◆ Instructions for the task
Repeat the span of the entries below that starts at the line with "Task: Select the Ready to Ship tab" and ends at the line with "The width and height of the screenshot is (496, 435).", nothing more. Skip the pictures.

Stored data:
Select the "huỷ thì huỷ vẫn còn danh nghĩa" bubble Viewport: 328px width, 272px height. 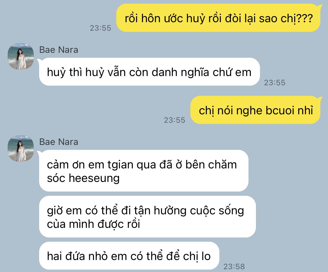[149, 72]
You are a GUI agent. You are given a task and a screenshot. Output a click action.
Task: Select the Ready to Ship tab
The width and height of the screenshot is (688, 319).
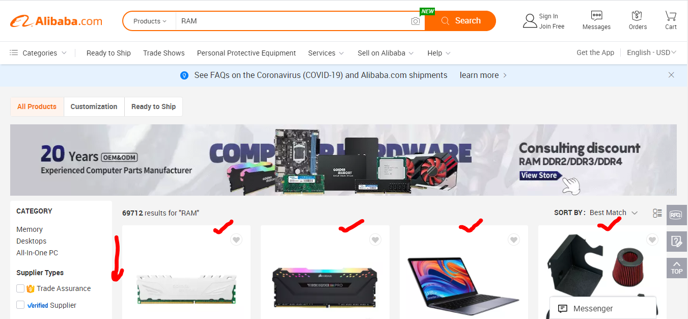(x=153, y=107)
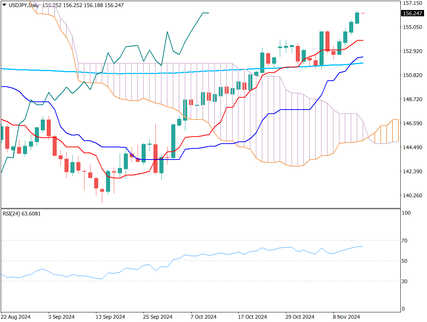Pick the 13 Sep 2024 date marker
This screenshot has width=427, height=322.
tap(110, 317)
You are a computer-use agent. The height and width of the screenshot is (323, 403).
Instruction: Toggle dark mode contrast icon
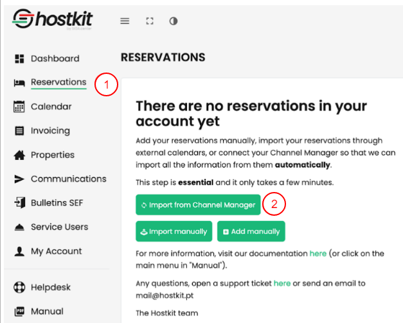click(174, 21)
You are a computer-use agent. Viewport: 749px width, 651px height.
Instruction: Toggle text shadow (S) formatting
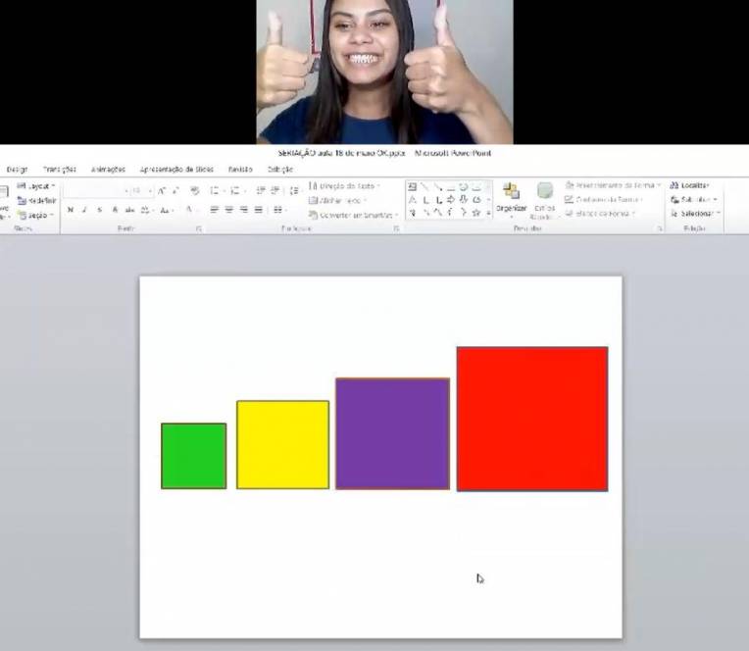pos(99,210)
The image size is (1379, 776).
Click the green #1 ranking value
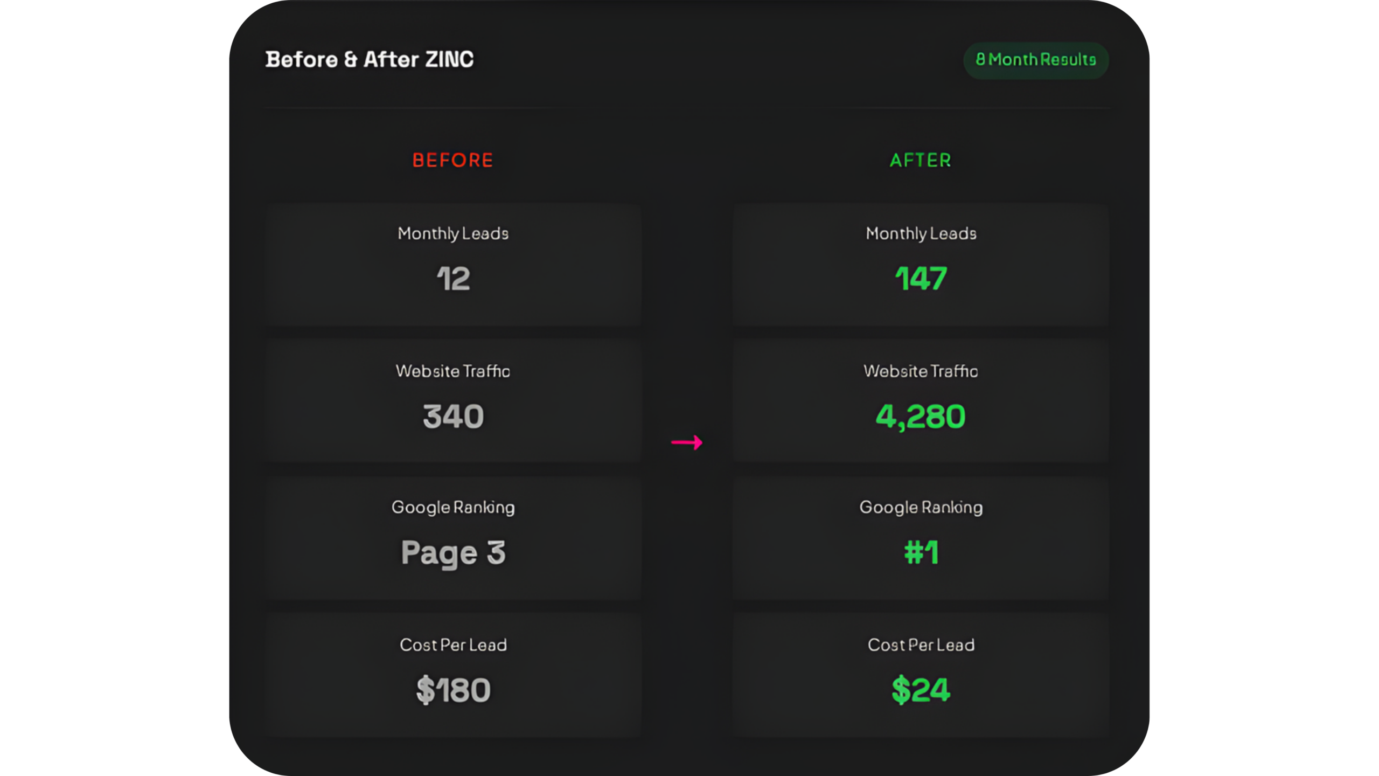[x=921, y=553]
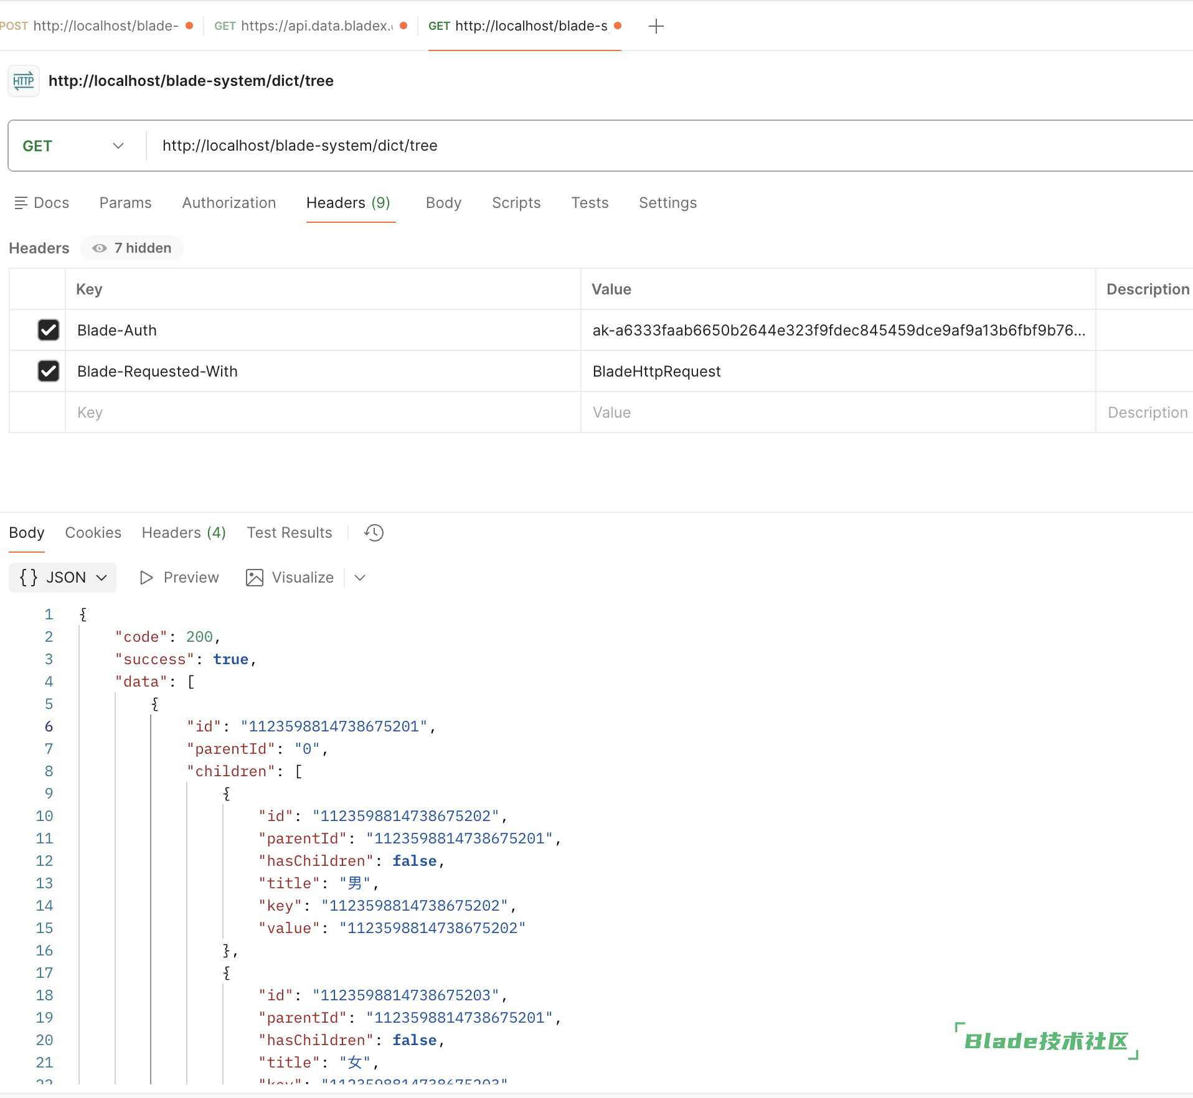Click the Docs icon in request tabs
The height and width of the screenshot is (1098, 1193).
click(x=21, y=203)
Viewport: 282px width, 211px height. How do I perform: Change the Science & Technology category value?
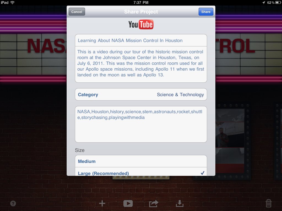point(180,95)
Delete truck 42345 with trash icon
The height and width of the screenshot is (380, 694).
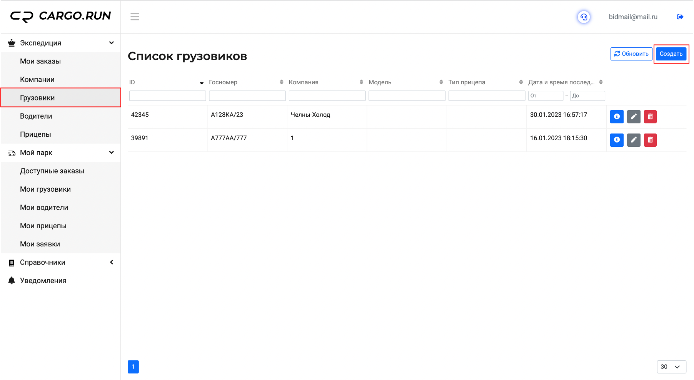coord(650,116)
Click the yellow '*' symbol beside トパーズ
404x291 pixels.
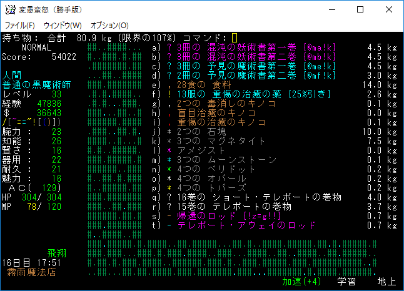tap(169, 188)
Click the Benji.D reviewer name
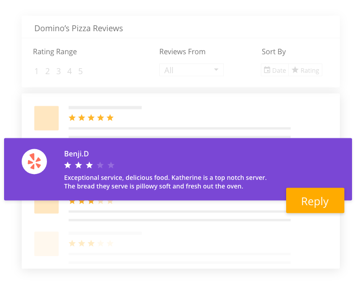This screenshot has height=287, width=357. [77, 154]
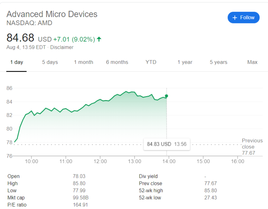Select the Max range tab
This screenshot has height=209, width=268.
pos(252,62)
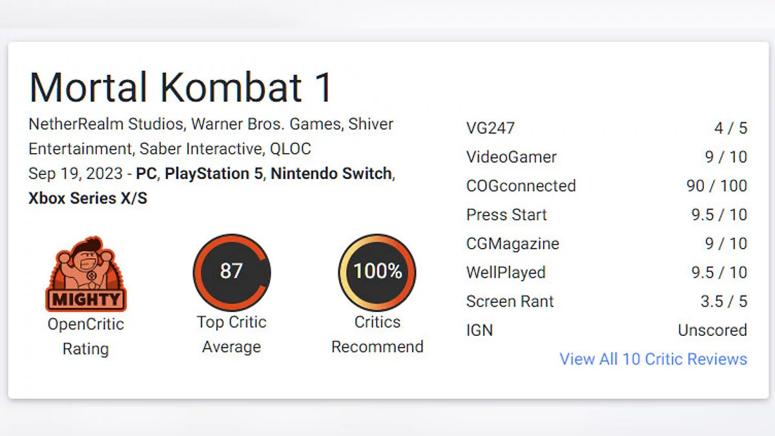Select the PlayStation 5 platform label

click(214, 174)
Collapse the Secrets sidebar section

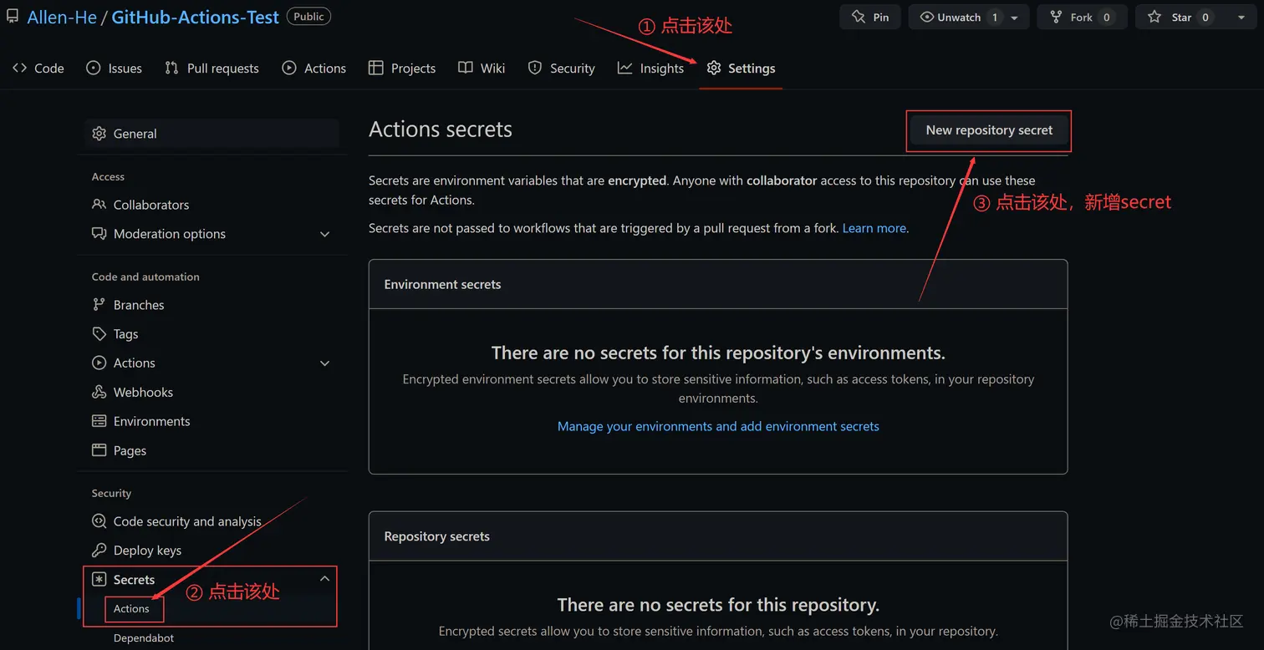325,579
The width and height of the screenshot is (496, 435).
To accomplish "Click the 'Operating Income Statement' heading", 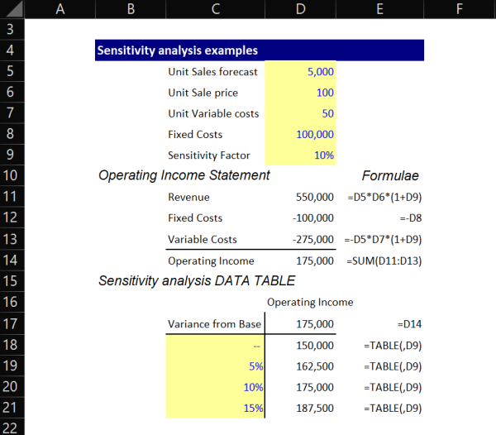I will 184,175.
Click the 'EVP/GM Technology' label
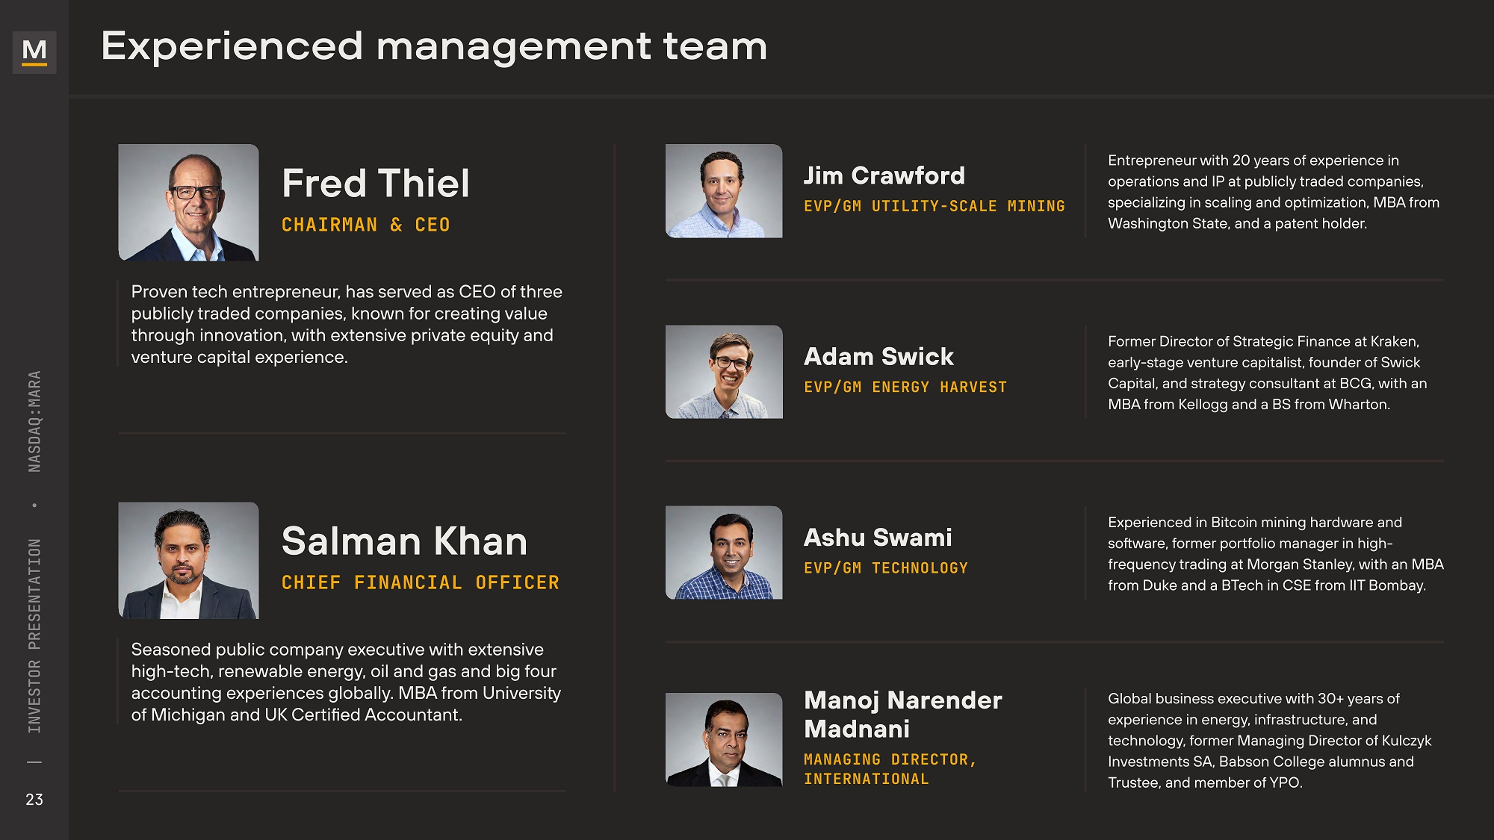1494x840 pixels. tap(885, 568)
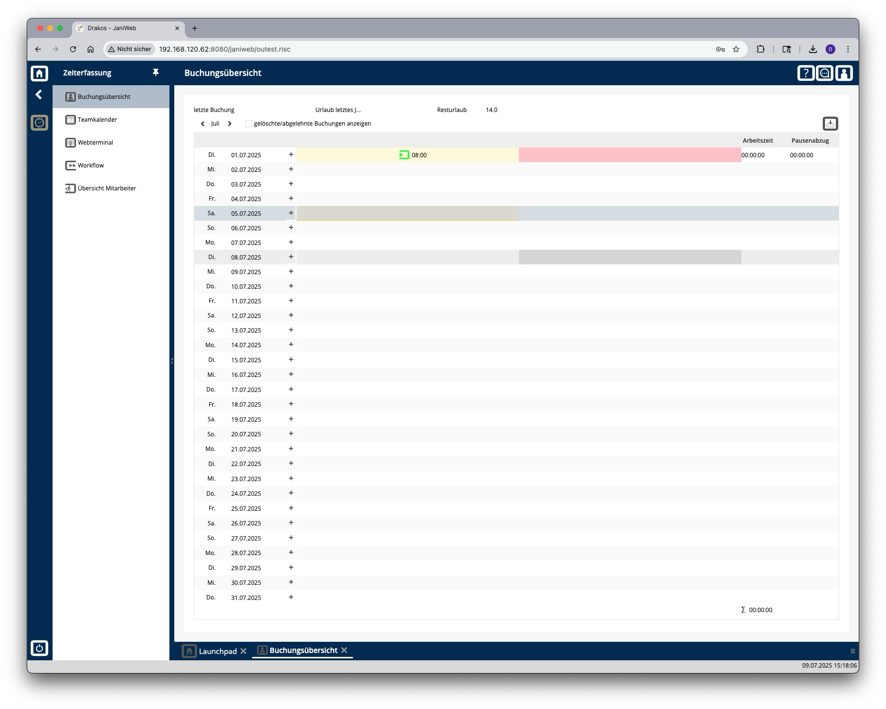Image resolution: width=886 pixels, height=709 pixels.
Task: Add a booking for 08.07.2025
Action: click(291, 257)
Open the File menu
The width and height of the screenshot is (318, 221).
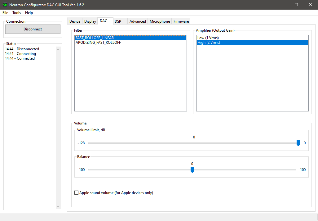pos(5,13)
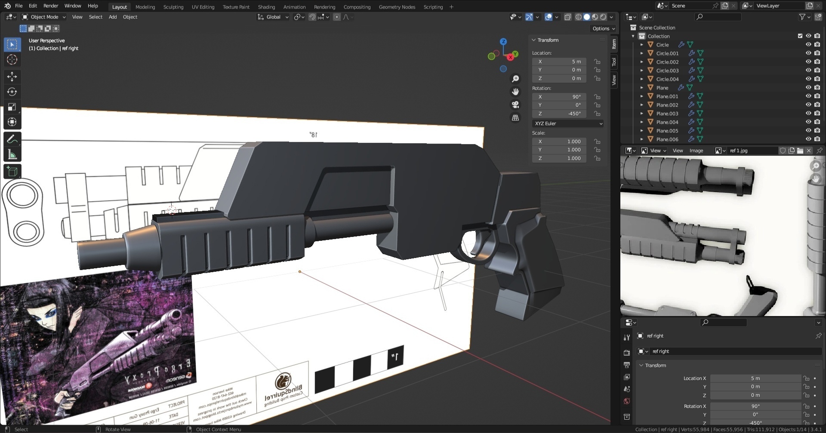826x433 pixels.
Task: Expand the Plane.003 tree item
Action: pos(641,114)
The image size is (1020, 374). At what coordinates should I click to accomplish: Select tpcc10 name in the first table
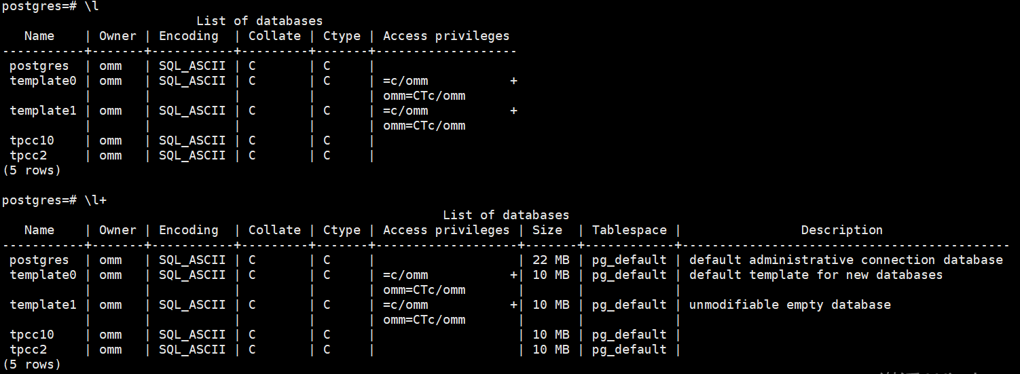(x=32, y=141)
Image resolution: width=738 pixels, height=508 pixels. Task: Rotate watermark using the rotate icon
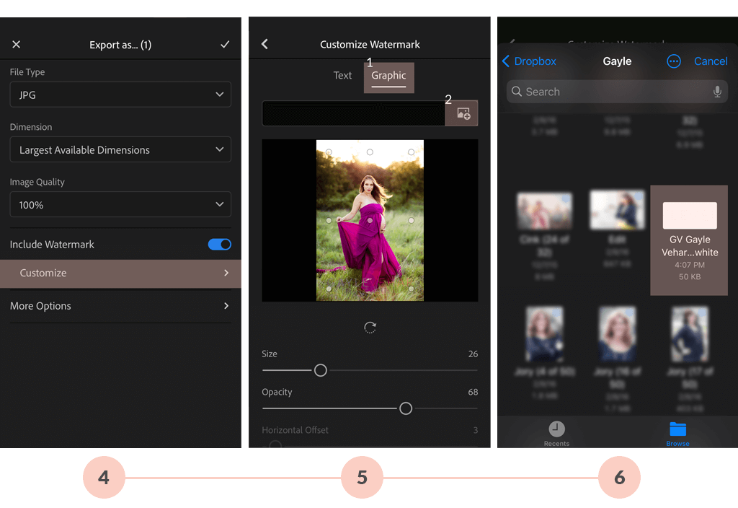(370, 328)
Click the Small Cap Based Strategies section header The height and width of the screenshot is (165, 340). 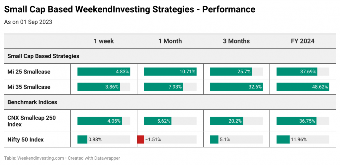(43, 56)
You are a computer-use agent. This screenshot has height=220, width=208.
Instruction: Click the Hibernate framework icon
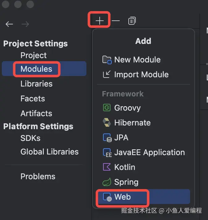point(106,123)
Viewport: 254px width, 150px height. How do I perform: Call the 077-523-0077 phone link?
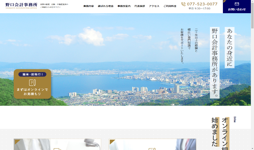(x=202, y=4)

◆ Problem solution
Task: Select the Ready to Ship tab
The width and height of the screenshot is (688, 319).
(x=153, y=107)
Pick the 13 Sep 2024 date marker
This screenshot has width=427, height=322.
tap(110, 317)
You are a computer-use agent. The height and width of the screenshot is (323, 403).
Instruction: Toggle dark mode contrast icon
click(174, 21)
You are a computer-use agent. Viewport: 749px width, 651px height.
Instruction: Toggle text shadow (S) formatting
pos(99,210)
The image size is (1379, 776).
Click the green #1 ranking value
[x=921, y=553]
Click the Docs icon in request tabs
The height and width of the screenshot is (1098, 1193).
click(x=21, y=203)
Viewport: 282px width, 211px height. How do I perform: Change the Science & Technology category value?
point(180,95)
Delete truck 42345 with trash icon
The height and width of the screenshot is (380, 694).
coord(650,116)
Click the yellow '*' symbol beside トパーズ
404x291 pixels.
tap(169, 188)
Click the Benji.D reviewer name
This screenshot has height=287, width=357. [77, 154]
Select the Max range tab
This screenshot has height=209, width=268.
pos(252,62)
Select the PlayStation 5 platform label

click(214, 174)
Collapse the Secrets sidebar section

325,579
The width and height of the screenshot is (496, 435).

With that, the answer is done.